## Instruction
Can you give the rows between the lines holding "Identify the location of data-label: 2620." and "bar-category-label: PRD is", inclusive, again with "screenshot" replaced by "image", changing nothing else and leaving out the pictures?

## Data supplied
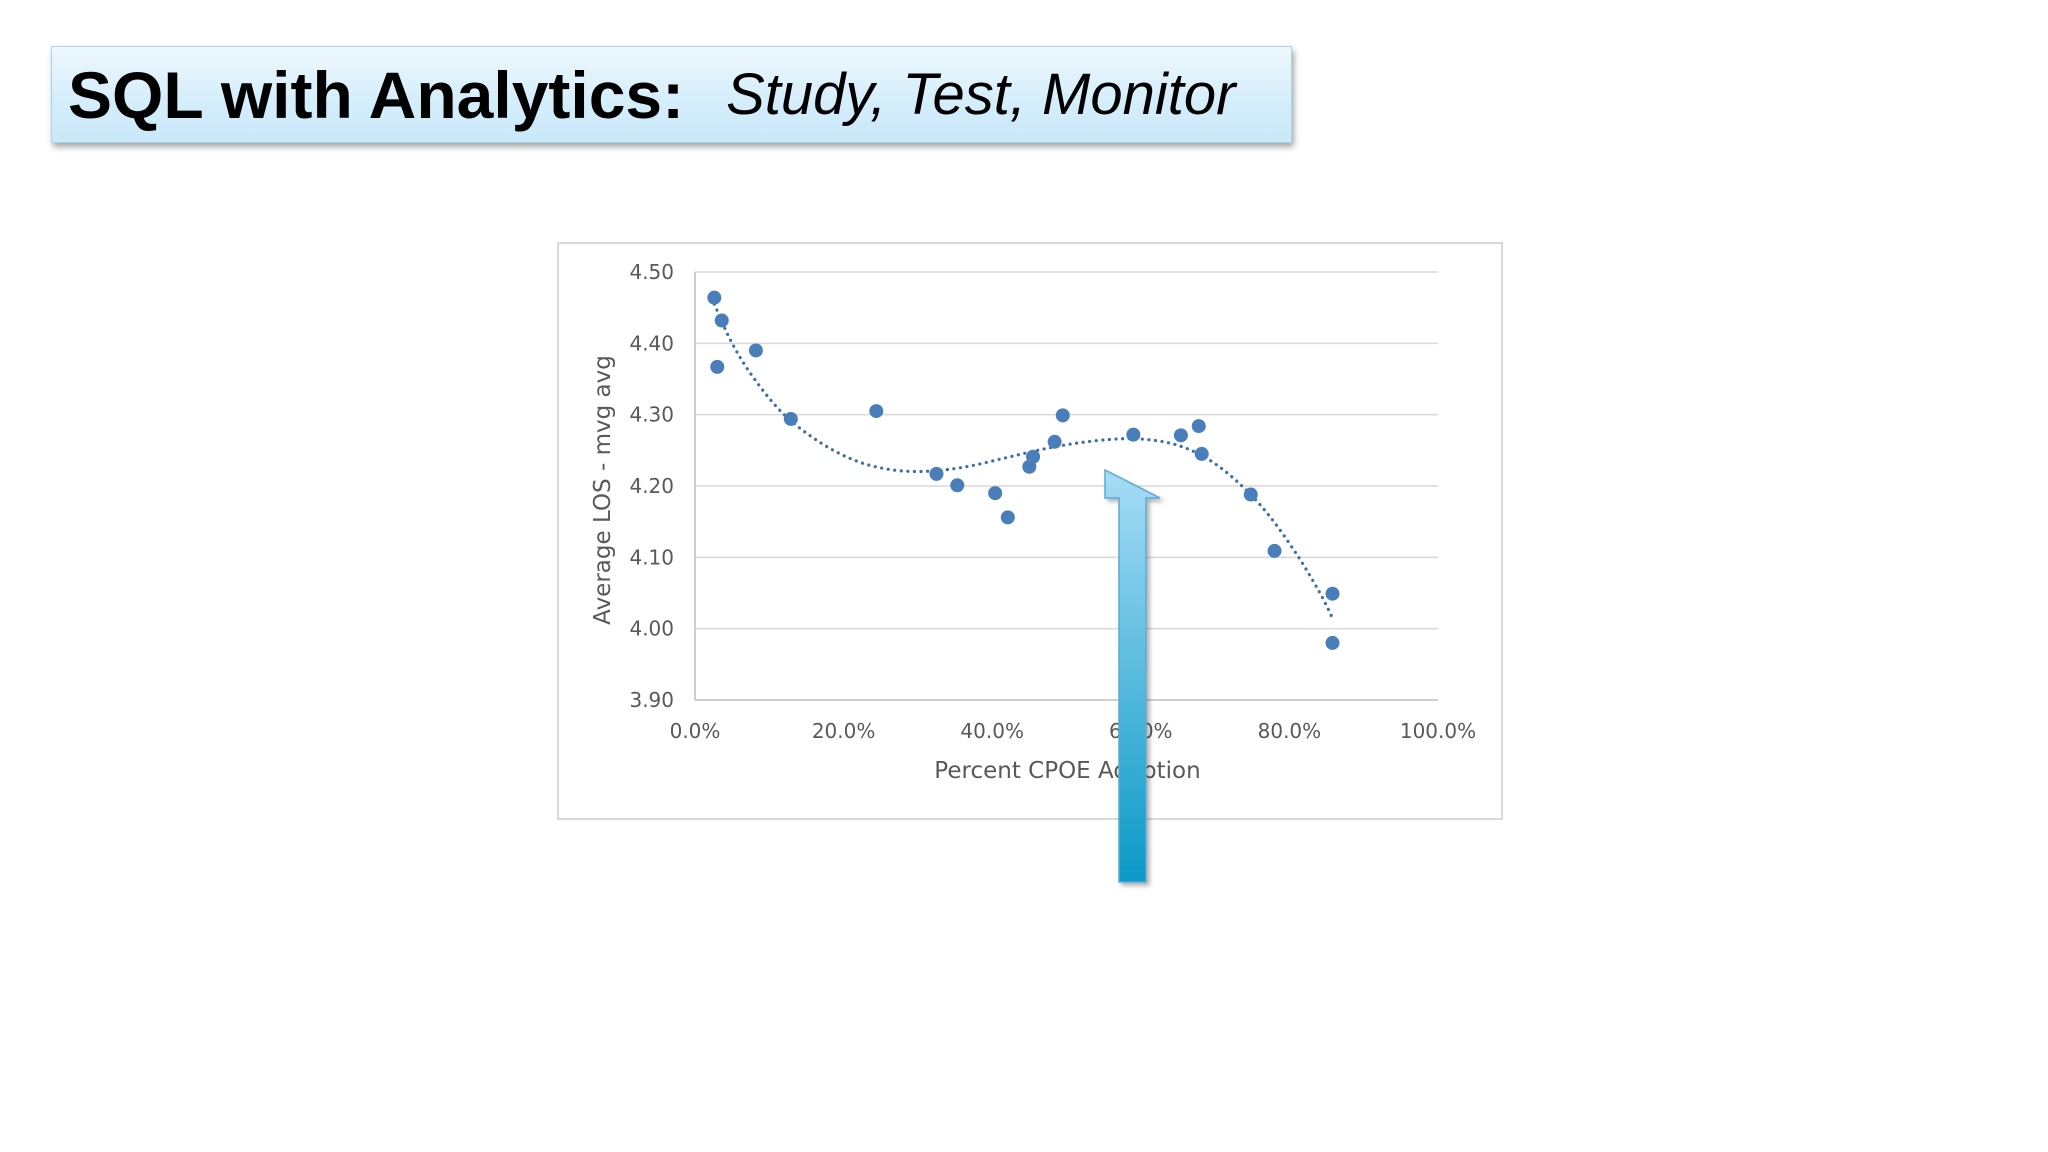 The image size is (2048, 1152). What do you see at coordinates (1141, 731) in the screenshot?
I see `x-tick-label: 60.0%` at bounding box center [1141, 731].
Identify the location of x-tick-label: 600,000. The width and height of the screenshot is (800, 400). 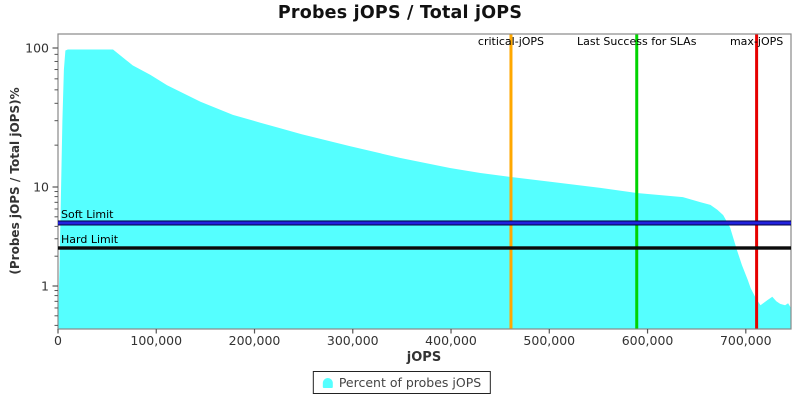
(648, 340).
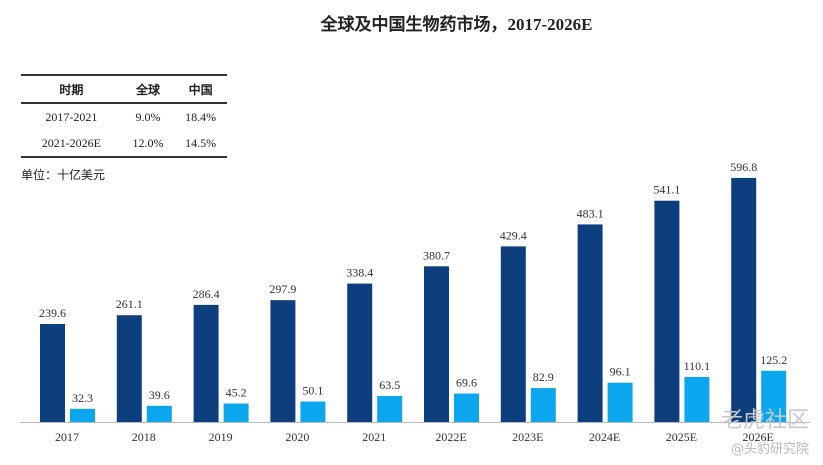  What do you see at coordinates (148, 142) in the screenshot?
I see `cell: 12.0%` at bounding box center [148, 142].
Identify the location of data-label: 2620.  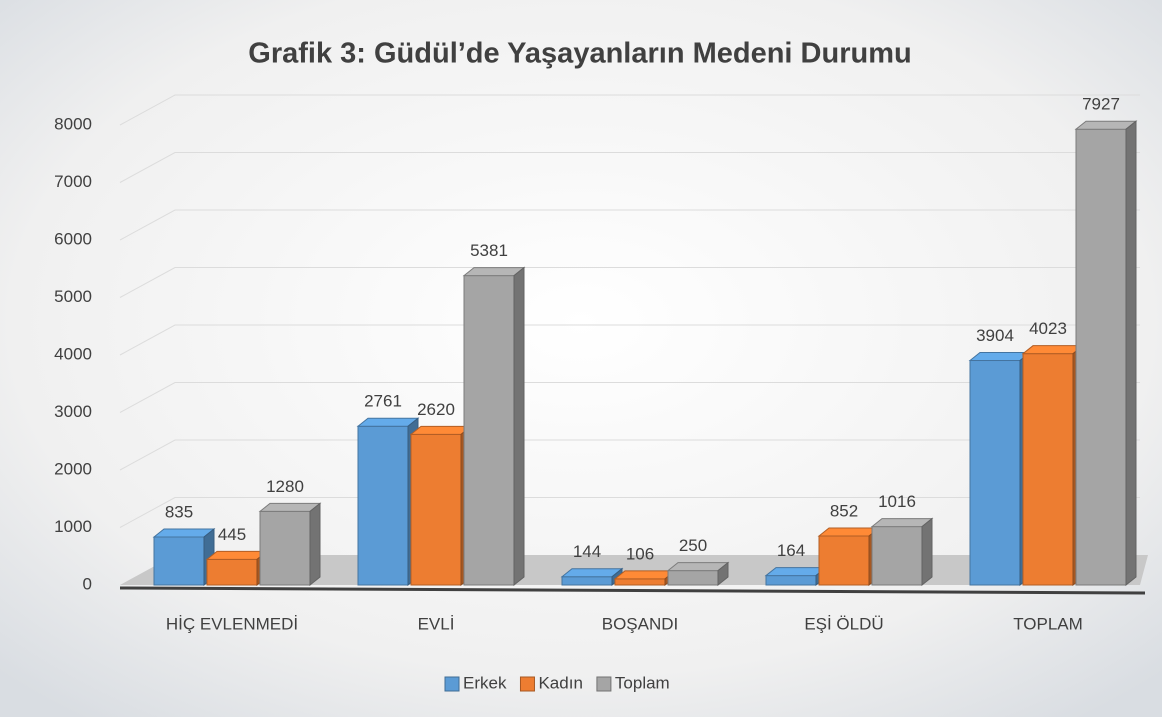
(436, 410).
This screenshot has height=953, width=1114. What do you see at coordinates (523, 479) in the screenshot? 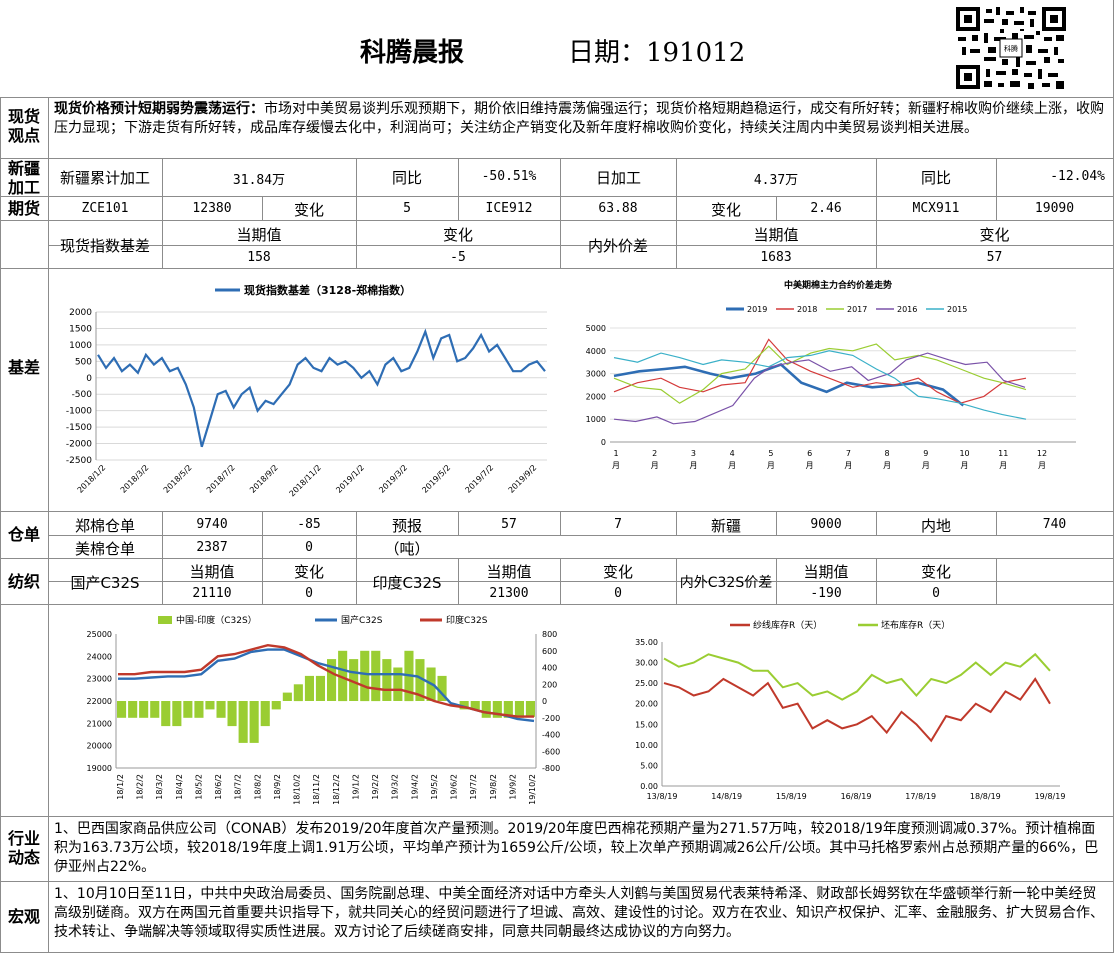
I see `x-tick-label: 2019/9/2` at bounding box center [523, 479].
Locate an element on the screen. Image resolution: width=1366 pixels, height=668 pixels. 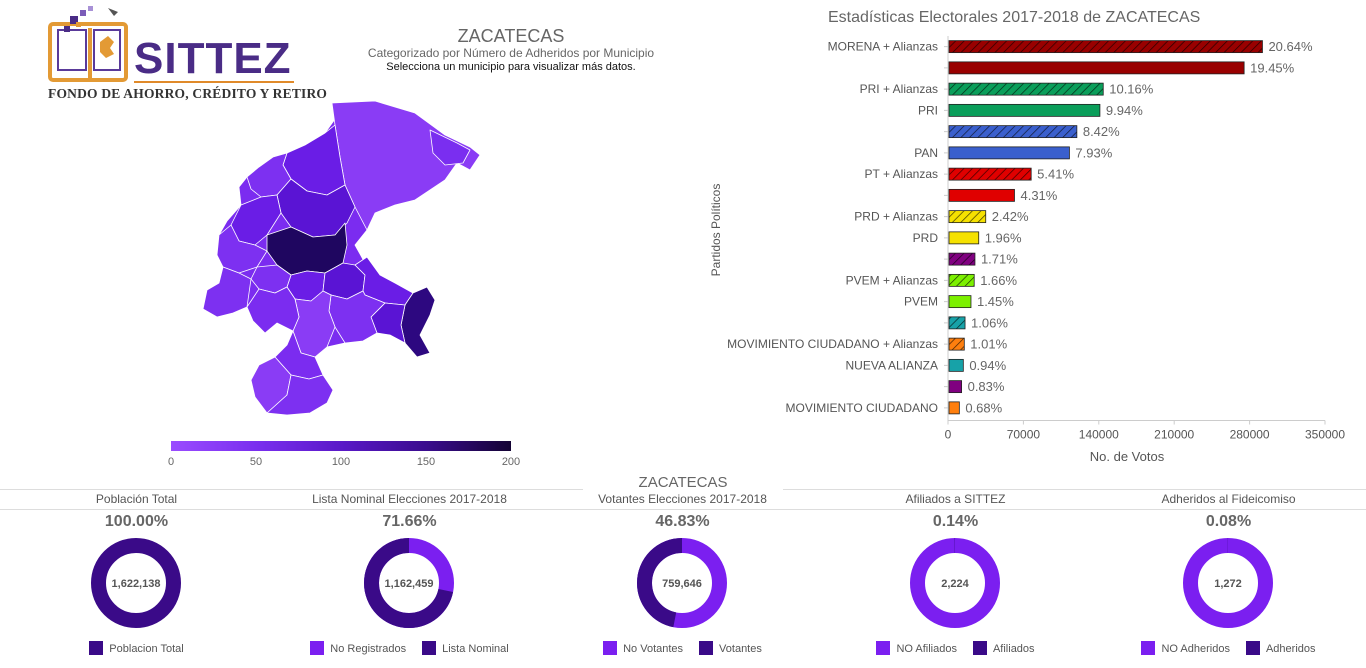
bar-category-label: PRD is located at coordinates (926, 238).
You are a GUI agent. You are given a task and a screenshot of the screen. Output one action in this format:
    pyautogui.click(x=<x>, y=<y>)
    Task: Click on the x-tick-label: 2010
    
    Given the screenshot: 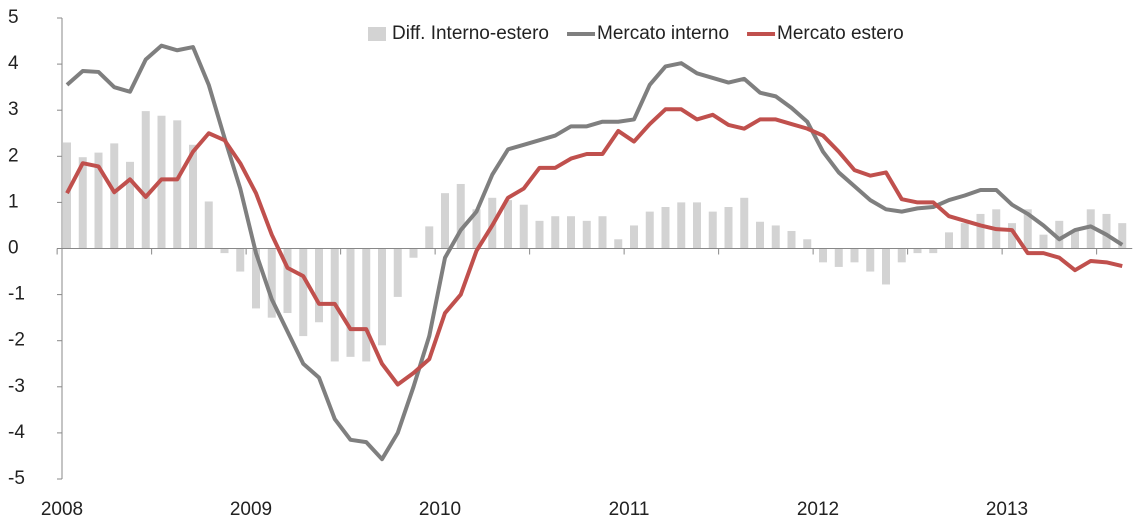 What is the action you would take?
    pyautogui.click(x=440, y=510)
    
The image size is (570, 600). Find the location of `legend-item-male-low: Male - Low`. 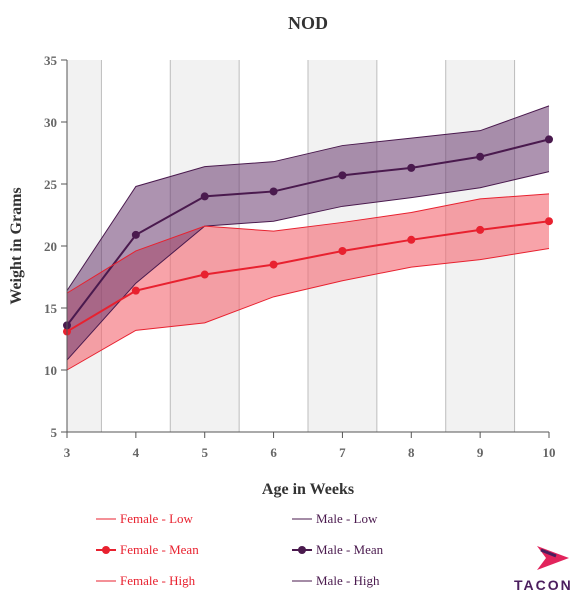

legend-item-male-low: Male - Low is located at coordinates (335, 518).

## Your solution
Identify the location of data-label: 2620.  
(436, 410).
This image has height=953, width=1114. What do you see at coordinates (523, 479) in the image? 
I see `x-tick-label: 2019/9/2` at bounding box center [523, 479].
Locate an element on the screen. Image resolution: width=1366 pixels, height=668 pixels. 
bar-category-label: PRD is located at coordinates (926, 238).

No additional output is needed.